钌（联吡啶）3（2+）的表面增强电化学发光

Surface enhanced electrochemiluminescence of Ru(bpy)3(2+).

作者信息

Wang Daifang, Guo Longhua, Huang Rong, Qiu Bin, Lin Zhenyu, Chen Guonan

机构信息

Institute of Nanomedicine and Nanobiosensing; Ministry of Education Key Laboratory of Analysis and Detection Technology for Food Safety; College of Chemistry, Fuzhou University, Fuzhou, 350116, China.

出版信息

Sci Rep. 2015 Jan 22;5:7954. doi: 10.1038/srep07954.

DOI:10.1038/srep07954

PMID:25608922

原文链接:https://pmc.ncbi.nlm.nih.gov/articles/PMC4302298/

Abstract

Surface enhanced spectroscopy such as surface enhanced Raman spectrum (SERS) and surface enhanced fluorescence have been investigated extensively in the past two decades. Herein, we present experimental evidence to demonstrate the existence of a new surface enhanced spectroscopy, namely, surface enhanced electrochemiluminescence (SEECL). Our investigation indicates that the electrochemiluminescence (ECL) response of the Ru(bpy)3(2+)-tri-n-propylamine (TPrA) system could be significantly enhanced when the working electrode is modified with gold nanoparticle-SiO2 core-shell nanocomposites (AuNP@SiO2).

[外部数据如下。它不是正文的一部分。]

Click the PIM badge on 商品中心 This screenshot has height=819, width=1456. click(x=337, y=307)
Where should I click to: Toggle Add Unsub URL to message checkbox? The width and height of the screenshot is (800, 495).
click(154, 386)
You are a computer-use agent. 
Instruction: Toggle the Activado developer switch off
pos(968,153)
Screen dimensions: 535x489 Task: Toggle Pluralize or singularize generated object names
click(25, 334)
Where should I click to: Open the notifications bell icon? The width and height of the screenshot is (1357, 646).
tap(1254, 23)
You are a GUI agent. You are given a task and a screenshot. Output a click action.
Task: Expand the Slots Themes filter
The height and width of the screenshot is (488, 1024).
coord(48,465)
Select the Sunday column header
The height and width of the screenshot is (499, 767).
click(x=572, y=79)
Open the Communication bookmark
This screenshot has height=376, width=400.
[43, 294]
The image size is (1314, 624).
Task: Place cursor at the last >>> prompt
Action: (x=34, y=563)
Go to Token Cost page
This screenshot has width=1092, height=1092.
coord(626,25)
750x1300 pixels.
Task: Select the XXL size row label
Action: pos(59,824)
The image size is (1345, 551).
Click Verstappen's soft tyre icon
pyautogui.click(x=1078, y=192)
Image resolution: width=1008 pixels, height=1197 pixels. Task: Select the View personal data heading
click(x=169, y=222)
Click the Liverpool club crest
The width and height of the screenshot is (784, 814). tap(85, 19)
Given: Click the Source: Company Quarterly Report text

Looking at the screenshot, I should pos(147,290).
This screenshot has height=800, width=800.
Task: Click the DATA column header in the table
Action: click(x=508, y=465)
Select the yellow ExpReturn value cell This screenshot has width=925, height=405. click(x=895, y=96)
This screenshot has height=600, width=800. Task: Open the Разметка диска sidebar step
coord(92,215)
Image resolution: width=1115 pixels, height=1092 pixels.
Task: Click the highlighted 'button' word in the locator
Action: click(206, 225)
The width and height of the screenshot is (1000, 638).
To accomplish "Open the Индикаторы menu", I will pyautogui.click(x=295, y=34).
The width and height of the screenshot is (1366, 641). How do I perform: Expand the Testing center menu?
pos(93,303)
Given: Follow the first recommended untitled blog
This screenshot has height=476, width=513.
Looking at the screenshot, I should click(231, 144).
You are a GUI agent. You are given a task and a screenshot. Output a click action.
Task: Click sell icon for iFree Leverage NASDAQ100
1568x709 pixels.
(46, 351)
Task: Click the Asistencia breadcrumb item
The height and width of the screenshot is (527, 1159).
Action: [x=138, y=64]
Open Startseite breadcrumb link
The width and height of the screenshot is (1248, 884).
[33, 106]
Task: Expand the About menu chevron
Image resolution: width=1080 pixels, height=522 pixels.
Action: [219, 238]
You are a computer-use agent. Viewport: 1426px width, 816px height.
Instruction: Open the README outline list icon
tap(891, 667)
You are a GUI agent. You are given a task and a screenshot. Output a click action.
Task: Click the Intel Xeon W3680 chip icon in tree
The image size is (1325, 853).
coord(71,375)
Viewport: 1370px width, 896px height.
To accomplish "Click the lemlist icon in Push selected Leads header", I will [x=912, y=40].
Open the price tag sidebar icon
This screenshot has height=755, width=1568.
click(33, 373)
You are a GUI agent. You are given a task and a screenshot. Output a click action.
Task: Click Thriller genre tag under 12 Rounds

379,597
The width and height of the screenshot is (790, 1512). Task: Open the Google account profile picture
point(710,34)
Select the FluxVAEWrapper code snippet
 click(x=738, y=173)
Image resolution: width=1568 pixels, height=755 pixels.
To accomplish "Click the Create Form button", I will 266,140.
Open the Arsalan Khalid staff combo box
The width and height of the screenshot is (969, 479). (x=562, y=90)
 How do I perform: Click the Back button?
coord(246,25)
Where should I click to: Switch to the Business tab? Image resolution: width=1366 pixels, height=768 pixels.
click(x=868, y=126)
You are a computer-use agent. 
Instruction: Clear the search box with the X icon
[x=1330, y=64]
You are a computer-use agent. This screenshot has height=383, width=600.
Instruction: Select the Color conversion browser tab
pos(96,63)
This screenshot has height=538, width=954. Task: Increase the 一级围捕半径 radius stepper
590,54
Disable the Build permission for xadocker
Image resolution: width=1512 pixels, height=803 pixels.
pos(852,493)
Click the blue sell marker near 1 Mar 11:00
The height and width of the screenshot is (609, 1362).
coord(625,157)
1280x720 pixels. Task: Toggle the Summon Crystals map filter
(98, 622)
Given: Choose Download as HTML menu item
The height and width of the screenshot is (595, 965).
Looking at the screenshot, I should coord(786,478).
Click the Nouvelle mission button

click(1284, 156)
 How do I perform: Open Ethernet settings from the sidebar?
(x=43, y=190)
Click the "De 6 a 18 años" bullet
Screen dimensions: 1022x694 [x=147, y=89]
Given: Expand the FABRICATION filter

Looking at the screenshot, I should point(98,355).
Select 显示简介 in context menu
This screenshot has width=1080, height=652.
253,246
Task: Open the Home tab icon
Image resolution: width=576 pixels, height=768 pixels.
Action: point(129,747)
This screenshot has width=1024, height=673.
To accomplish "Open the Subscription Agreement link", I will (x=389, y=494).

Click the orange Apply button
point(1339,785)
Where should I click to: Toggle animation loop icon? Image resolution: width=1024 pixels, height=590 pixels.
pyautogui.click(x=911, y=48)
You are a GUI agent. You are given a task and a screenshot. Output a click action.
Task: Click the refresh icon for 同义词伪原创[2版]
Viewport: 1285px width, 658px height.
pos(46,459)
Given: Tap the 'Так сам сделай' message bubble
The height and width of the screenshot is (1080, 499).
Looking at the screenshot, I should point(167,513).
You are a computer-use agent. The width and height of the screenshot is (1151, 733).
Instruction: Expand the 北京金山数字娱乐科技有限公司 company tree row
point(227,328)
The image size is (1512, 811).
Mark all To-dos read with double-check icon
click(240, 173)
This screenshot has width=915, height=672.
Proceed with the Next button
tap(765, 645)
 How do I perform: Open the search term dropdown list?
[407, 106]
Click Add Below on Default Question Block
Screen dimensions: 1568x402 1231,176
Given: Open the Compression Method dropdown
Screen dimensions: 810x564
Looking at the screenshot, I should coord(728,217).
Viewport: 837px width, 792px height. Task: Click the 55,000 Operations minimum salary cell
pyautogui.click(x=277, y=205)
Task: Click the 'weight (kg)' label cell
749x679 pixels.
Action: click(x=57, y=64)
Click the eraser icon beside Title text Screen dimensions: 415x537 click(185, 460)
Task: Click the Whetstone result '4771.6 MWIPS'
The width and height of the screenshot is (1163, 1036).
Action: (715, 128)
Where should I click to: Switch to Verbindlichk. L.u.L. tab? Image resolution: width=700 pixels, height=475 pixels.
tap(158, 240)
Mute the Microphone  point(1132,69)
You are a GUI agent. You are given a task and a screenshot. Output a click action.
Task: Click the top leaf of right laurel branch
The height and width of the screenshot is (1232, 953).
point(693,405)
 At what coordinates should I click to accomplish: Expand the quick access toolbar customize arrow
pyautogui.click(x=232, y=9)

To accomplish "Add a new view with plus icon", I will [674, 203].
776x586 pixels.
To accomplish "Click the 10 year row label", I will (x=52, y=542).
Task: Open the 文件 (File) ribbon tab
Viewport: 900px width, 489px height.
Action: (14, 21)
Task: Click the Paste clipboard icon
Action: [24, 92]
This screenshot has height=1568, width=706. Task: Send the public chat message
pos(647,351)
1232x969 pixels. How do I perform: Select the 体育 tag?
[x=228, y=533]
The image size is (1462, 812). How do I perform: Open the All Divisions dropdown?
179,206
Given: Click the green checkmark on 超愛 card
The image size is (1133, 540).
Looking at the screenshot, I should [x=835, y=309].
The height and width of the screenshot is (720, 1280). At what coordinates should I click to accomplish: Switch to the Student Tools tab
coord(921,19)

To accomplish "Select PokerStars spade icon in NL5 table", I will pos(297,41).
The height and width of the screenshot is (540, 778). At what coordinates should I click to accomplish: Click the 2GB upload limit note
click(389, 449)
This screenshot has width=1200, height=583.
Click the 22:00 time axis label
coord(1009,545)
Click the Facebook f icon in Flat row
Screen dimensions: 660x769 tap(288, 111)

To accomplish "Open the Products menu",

It is worth noting that comparing with a working electrode modified with pure SiO2 nanoparticles, the electrochemical responses of the two electrodes were quite similar, but the ECL signal of the AuNP@SiO2 modified electrode was ~5 times higher than that of the SiO2 nanoparticles modified electrode. Thus we infer that the localized surface plasmon resonance (LSPR) of the AuNPs could be a major contribution to the ECL enhancement. Our investigations also demonstrate that the ECL enhancement is closely related to the thickness of the SiO2 layer. As much as 10 times ECL enhancement (comparing with the ECL intensity of bare electrode) is observed under the optimal conditions. The possible mechanism of the SEECL phenomenon is also discussed.

摘要

在过去二十年中，人们对表面增强光谱学，如表面增强拉曼光谱（SERS）和表面增强荧光进行了广泛研究。在此，我们提供实验证据来证明一种新的表面增强光谱学的存在，即表面增强电化学发光（SEECL）。我们的研究表明，当用金纳米粒子 - 二氧化硅核壳纳米复合材料（AuNP@SiO2）修饰工作电极时，Ru(bpy)3(2+) - 三正丙胺（TPrA）体系的电化学发光（ECL）响应可显著增强。值得注意的是，与用纯二氧化硅纳米粒子修饰的工作电极相比，两个电极的电化学响应相当相似，但AuNP@SiO2修饰电极的ECL信号比二氧化硅纳米粒子修饰电极的高约5倍。因此我们推断，金纳米粒子的局域表面等离子体共振（LSPR）可能是ECL增强的主要原因。我们的研究还表明，ECL增强与二氧化硅层的厚度密切相关。在最佳条件下观察到ECL增强高达10倍（与裸电极的ECL强度相比）。本文还讨论了SEECL现象的可能机制。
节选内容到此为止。